> _What the task asks_:
When you come to the line with "Agree (1396, 1676)", begin repeating; continue exactly through the final line of the records and include nothing from before.
::: Data to use
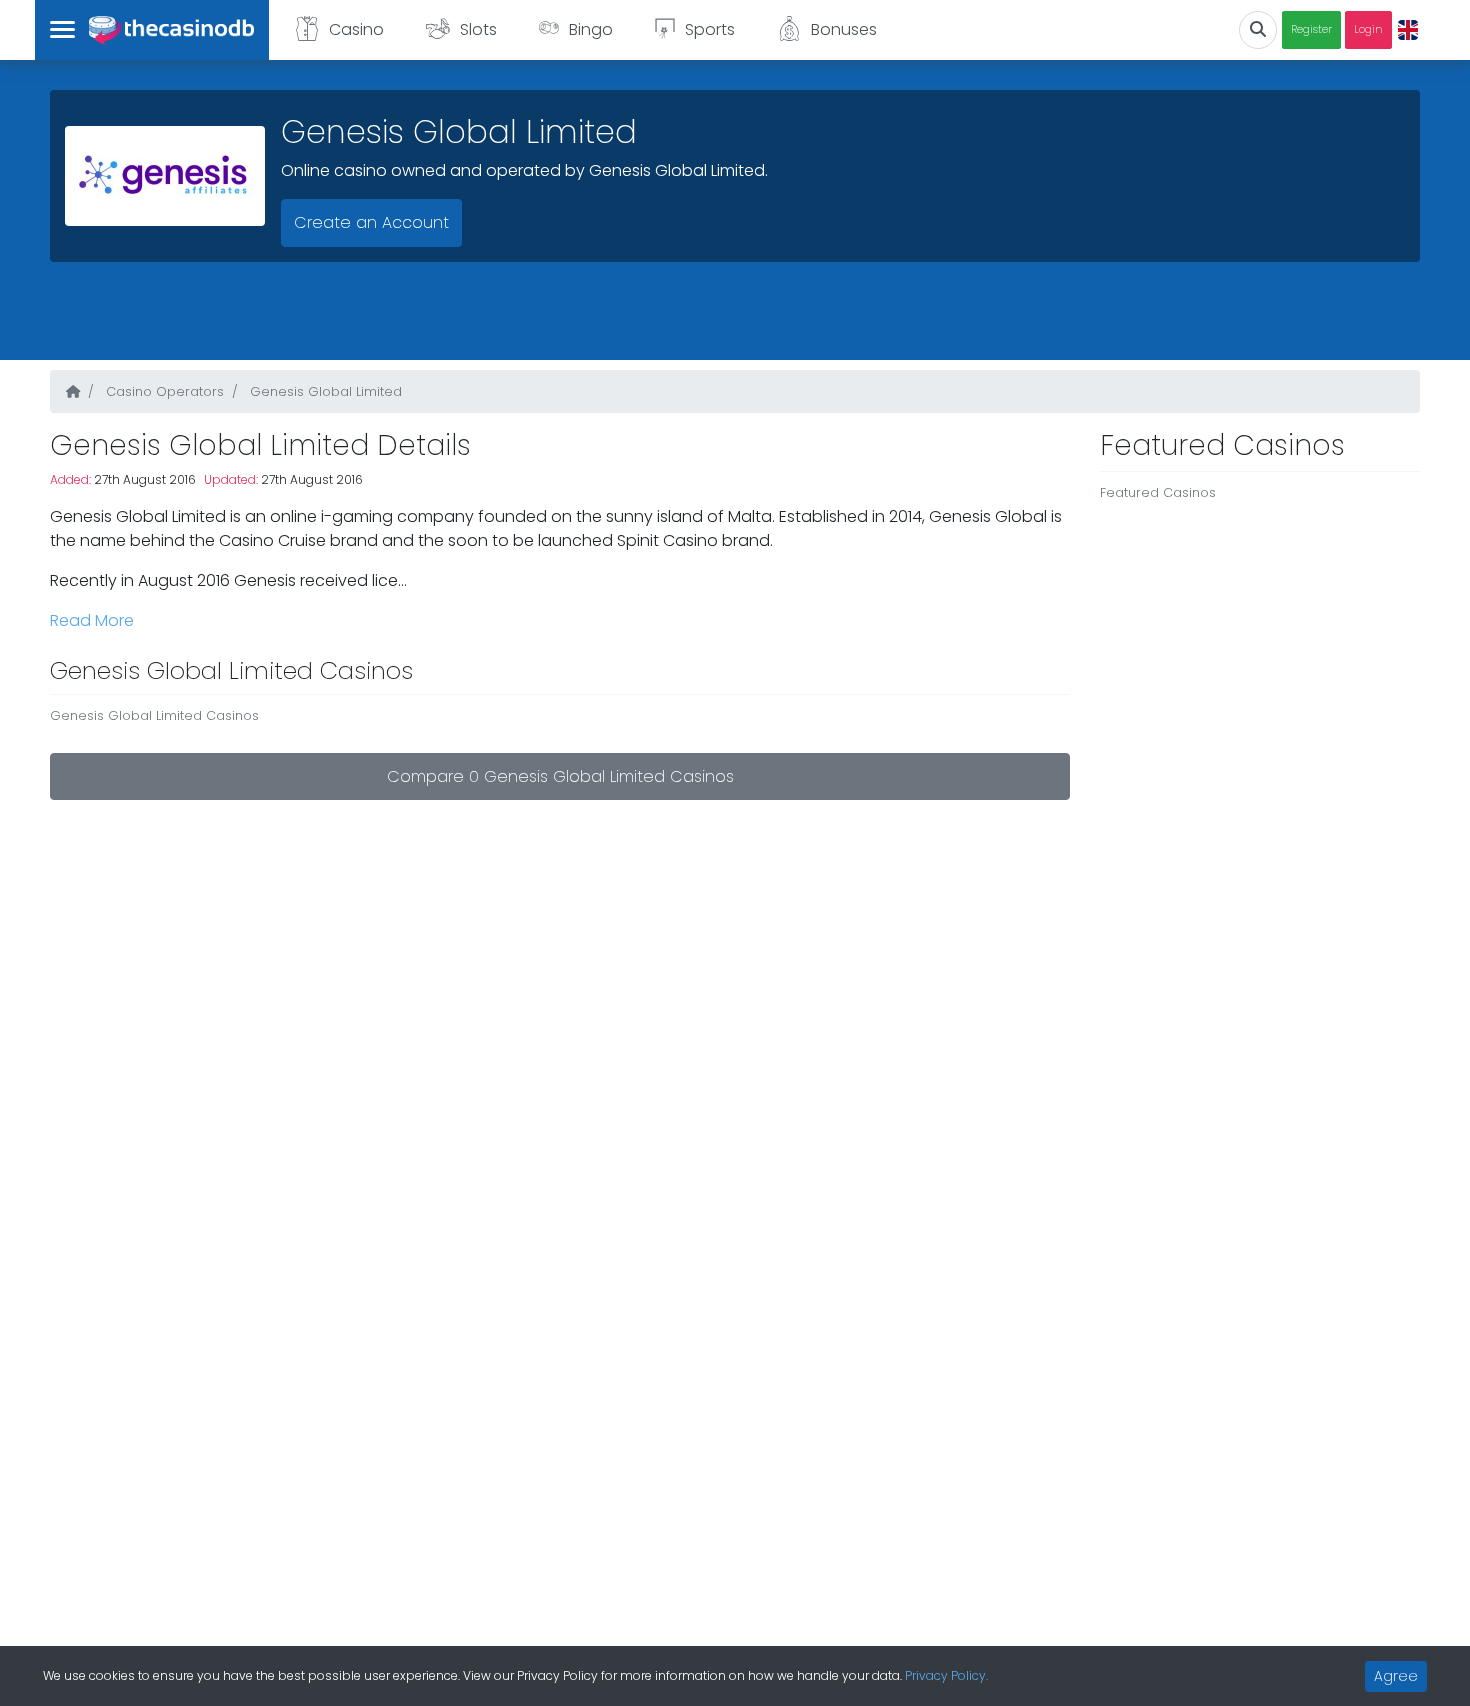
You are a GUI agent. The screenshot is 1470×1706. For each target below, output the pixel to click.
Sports (710, 29)
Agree (1396, 1676)
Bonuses (844, 29)
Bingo (591, 29)
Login (1368, 29)
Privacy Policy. (946, 1675)
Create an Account (371, 222)
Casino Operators (163, 391)
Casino (356, 29)
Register (1311, 29)
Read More (92, 620)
::::::
> _Answer for the task_:
Agree (1396, 1676)
Bonuses (844, 29)
Bingo (591, 29)
Login (1368, 29)
Privacy Policy. (946, 1675)
Create an Account (371, 222)
Casino Operators (163, 391)
Casino (356, 29)
Register (1311, 29)
Read More (92, 620)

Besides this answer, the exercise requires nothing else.